====== Information provided ======

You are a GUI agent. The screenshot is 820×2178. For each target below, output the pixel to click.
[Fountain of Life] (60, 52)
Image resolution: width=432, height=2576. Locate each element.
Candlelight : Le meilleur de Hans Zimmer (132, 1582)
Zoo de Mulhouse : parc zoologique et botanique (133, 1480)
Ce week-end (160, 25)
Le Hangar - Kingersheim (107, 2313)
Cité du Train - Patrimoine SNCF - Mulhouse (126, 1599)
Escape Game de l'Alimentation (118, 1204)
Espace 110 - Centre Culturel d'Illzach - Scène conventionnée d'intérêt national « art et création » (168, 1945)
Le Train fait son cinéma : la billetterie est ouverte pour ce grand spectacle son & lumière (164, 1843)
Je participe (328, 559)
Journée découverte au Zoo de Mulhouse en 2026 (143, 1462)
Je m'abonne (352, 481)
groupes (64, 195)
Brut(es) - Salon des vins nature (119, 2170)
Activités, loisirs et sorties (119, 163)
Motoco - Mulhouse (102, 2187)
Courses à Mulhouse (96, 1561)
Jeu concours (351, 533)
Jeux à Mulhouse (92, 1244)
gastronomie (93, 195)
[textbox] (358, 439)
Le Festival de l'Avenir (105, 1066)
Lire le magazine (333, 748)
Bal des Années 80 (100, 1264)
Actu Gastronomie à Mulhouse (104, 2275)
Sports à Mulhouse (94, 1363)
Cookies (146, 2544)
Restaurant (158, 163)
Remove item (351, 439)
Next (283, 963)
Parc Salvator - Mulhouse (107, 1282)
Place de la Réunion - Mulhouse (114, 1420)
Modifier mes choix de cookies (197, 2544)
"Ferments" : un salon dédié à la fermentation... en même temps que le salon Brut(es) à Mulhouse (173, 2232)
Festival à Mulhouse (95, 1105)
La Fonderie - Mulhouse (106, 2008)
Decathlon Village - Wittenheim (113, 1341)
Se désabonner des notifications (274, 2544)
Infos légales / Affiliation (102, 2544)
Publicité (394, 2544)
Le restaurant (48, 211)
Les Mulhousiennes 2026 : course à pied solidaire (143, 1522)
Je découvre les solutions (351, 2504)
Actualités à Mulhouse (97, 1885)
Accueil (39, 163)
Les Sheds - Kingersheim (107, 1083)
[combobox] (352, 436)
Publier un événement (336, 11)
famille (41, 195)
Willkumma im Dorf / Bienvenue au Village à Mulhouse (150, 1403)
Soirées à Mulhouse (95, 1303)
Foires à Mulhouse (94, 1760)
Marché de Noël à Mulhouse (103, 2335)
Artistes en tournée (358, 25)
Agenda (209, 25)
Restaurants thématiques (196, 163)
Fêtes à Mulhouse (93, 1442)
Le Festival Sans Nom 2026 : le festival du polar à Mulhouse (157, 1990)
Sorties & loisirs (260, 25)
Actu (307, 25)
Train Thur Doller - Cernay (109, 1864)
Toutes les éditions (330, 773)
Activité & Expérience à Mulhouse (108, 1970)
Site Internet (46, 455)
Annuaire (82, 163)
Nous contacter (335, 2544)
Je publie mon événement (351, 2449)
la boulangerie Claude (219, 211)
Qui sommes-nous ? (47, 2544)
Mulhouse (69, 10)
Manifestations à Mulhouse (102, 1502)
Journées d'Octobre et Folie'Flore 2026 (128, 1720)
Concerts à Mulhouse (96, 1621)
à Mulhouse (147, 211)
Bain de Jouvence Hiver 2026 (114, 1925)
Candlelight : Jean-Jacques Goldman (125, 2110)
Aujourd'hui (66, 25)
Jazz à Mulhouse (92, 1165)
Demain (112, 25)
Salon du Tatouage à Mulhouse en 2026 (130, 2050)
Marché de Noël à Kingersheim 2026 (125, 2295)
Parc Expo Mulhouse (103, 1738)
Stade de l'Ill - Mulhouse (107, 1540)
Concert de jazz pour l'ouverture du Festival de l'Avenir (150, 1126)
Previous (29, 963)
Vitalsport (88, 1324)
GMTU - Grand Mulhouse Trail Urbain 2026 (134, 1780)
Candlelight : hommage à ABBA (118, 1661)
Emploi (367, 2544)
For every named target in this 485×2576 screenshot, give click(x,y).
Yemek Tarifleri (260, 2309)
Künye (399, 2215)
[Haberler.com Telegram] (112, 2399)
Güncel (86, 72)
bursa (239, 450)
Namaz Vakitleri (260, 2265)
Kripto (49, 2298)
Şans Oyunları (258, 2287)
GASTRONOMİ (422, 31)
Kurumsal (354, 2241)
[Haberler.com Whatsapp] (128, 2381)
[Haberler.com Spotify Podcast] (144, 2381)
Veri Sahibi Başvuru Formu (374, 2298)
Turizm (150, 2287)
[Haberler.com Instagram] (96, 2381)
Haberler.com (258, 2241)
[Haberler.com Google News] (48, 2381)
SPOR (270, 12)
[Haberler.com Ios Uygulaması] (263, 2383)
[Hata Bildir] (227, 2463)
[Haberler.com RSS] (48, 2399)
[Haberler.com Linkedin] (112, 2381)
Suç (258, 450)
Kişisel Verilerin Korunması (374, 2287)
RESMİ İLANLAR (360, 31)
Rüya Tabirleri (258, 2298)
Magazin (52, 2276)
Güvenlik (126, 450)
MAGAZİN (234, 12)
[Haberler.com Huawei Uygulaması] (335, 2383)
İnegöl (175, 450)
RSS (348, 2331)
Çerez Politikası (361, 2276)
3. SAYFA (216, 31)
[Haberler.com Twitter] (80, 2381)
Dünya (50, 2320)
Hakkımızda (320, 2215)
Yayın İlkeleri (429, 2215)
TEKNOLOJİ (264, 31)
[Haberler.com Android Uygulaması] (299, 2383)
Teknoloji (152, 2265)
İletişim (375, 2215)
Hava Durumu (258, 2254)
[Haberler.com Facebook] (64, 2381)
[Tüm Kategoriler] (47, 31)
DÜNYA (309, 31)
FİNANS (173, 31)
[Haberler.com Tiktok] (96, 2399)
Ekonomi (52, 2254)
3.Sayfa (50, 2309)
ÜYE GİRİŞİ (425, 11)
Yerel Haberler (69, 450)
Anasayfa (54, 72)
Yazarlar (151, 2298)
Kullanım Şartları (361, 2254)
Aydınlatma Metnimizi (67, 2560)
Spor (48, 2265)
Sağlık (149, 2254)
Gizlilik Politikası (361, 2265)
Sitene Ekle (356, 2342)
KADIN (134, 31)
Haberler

======

▸ Task statement
Find the line containing "Rüya Tabirleri (258, 2298)" in the data above. Please transcribe it and every line after it, exactly.

▸ Your response
Rüya Tabirleri (258, 2298)
Magazin (52, 2276)
Güvenlik (126, 450)
MAGAZİN (234, 12)
[Haberler.com Huawei Uygulaması] (335, 2383)
İnegöl (175, 450)
RSS (348, 2331)
Çerez Politikası (361, 2276)
3. SAYFA (216, 31)
[Haberler.com Twitter] (80, 2381)
Dünya (50, 2320)
Hakkımızda (320, 2215)
Yayın İlkeleri (429, 2215)
TEKNOLOJİ (264, 31)
[Haberler.com Android Uygulaması] (299, 2383)
Teknoloji (152, 2265)
İletişim (375, 2215)
Hava Durumu (258, 2254)
[Haberler.com Facebook] (64, 2381)
[Tüm Kategoriler] (47, 31)
DÜNYA (309, 31)
FİNANS (173, 31)
[Haberler.com Tiktok] (96, 2399)
Ekonomi (52, 2254)
3.Sayfa (50, 2309)
ÜYE GİRİŞİ (425, 11)
Yerel Haberler (69, 450)
Anasayfa (54, 72)
Yazarlar (151, 2298)
Kullanım Şartları (361, 2254)
Aydınlatma Metnimizi (67, 2560)
Spor (48, 2265)
Sağlık (149, 2254)
Gizlilik Politikası (361, 2265)
Sitene Ekle (356, 2342)
KADIN (134, 31)
Haberler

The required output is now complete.